Source extract
··········
State Highlights: Ohio’s Infant Mortality Rate Drops Overall, But Rate For Black Babies Increases; Family Planning Services Cut At Milwaukee Clinic
Media outlets report on news from Ohio, Wisconsin, Michigan, Massachusetts, California, Utah and New Jersey.
Cleveland Plain Dealer:
Ohio Infant Deaths In 2017 Second Lowest On Record, Disparity Rises
Ohio’s infant mortality rate fell in 2017 with 42 fewer infant deaths overall than the previous year, according to a report released today by the Ohio Department of Health. It’s only the second time since the state started recording these statistics in the 1930’s that fewer than 1,000 Ohio babies died (the first time was in 2014). (Zeltner, 12/6)
Milwaukee Journal Sentinel:
Milwaukee Health Clinic Still Withholding Family Planning Services
Family planning is still not being offered at the city's Southside Health Center, nearly a year after the crucial service was disrupted. The Journal Sentinel first reported months ago that family planning services — as well as cancer screenings — overseen by the troubled Milwaukee Health Department had been interrupted. (Spicuzza, 12/6)
Detroit Free Press:
Feds: 6 Detroit Area Doctors Ran $500 Million Opioid Scam
In what federal prosecutors are calling one of the largest health care scams in U.S. history, six doctors from across Metro Detroit have been charged with running a $500 million opioid scheme out of Macomb County. The lead defendant is Dr. Rajendra Bothra, 77, a well-connected Bloomfield Hills surgeon, philanthropist and politician who owns the pain clinics at the center of the case: The Pain Center USA in Warren and Eastpointe; and Interventional Pain Center in Warren. (Baldas, 12/6)
Boston Globe:
Mass. Medical Marijuana Program To Be Overseen By Cannabis Control Commission
The Massachusetts medical marijuana program will transfer hands from one state agency to another later this month, giving the Cannabis Control Commission oversight of both recreational and medical marijuana programs in the state. Effective on Dec. 23, the commission will oversee the medical marijuana program, rather than the Department of Public Health, which has run the program since it started in 2014. (Gans, 12/6)
Stat:
A Nonprofit Wants To Test Pig Skin To Help Burn Victims Recover
Somewhere in North Grafton, Mass., lives a drove of remarkable miniature pigs. They’ve been specifically bred for more than 40 years to help save humans’ lives. In a few weeks, they’ll be put to the test for the first time. For years, scientists have sought some way to protect raw, burned flesh — and some think these pigs can help. Without something covering burned skin, a person’s body loses water and protein and is more vulnerable than usual to infection. (It also hurts like hell.) Pig skin is more available than human skin, the covering of choice. But due to concerns about pieces of an ancient virus that lurk in pigs’ DNA, it hadn’t been explored in a clinical trial. (Sheridan, 12/7)
CQ:
Supervised Injection Site Implementation Faces Uphill Climb
A growing number of cities are seeking to fight the opioid epidemic by providing people with an addiction a place to inject drugs with sterile needles, despite questions about the practice’s legality under federal law. The trend suggests a showdown with the Justice Department may come if one of these cities is able to pass legislation and find funding to open a supervised injection site, which could happen as soon as next year. (Raman, 12/7)
··········
Supplied data
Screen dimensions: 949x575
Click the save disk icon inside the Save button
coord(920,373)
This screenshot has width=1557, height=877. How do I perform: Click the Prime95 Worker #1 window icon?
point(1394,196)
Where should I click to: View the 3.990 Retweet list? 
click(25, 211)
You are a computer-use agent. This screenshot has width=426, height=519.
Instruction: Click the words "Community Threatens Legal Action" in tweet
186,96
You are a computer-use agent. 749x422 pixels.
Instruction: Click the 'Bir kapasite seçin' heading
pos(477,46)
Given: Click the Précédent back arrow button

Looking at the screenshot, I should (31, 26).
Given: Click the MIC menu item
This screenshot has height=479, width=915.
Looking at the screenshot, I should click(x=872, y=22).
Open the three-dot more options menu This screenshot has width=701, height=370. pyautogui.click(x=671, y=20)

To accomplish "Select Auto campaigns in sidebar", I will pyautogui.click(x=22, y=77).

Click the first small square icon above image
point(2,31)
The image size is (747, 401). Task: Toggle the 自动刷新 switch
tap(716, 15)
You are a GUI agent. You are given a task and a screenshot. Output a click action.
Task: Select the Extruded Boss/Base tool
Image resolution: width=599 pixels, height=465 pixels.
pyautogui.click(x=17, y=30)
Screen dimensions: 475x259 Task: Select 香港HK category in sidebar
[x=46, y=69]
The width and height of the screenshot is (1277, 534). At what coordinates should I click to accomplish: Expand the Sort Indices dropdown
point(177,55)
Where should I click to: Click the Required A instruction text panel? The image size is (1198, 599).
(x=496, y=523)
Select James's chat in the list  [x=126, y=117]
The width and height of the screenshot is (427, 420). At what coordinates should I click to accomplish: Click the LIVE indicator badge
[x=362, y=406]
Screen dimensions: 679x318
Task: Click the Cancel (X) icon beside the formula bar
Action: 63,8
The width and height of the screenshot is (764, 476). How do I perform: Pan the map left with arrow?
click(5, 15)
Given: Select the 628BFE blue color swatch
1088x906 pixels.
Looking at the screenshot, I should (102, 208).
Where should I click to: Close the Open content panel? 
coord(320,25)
··········
Work order 1
Answer these questions from the State Highlights roundup.
(a) Before 2017, in what year did fewer than 1,000 Ohio babies die?
(b) How old is Dr. Rajendra Bothra?
(c) On what date will the Cannabis Control Commission begin overseeing the Massachusetts medical marijuana program?
Work order 2
From the State Highlights roundup, print the part that opens with the words containing "State Highlights: Ohio’s" and closes with "2014). (Zeltner, 12/6)".

Your solution 1
(a) 2014
(b) 77
(c) Dec. 23

Your solution 2
State Highlights: Ohio’s Infant Mortality Rate Drops Overall, But Rate For Black Babies Increases; Family Planning Services Cut At Milwaukee Clinic
Media outlets report on news from Ohio, Wisconsin, Michigan, Massachusetts, California, Utah and New Jersey.
Cleveland Plain Dealer:
Ohio Infant Deaths In 2017 Second Lowest On Record, Disparity Rises
Ohio’s infant mortality rate fell in 2017 with 42 fewer infant deaths overall than the previous year, according to a report released today by the Ohio Department of Health. It’s only the second time since the state started recording these statistics in the 1930’s that fewer than 1,000 Ohio babies died (the first time was in 2014). (Zeltner, 12/6)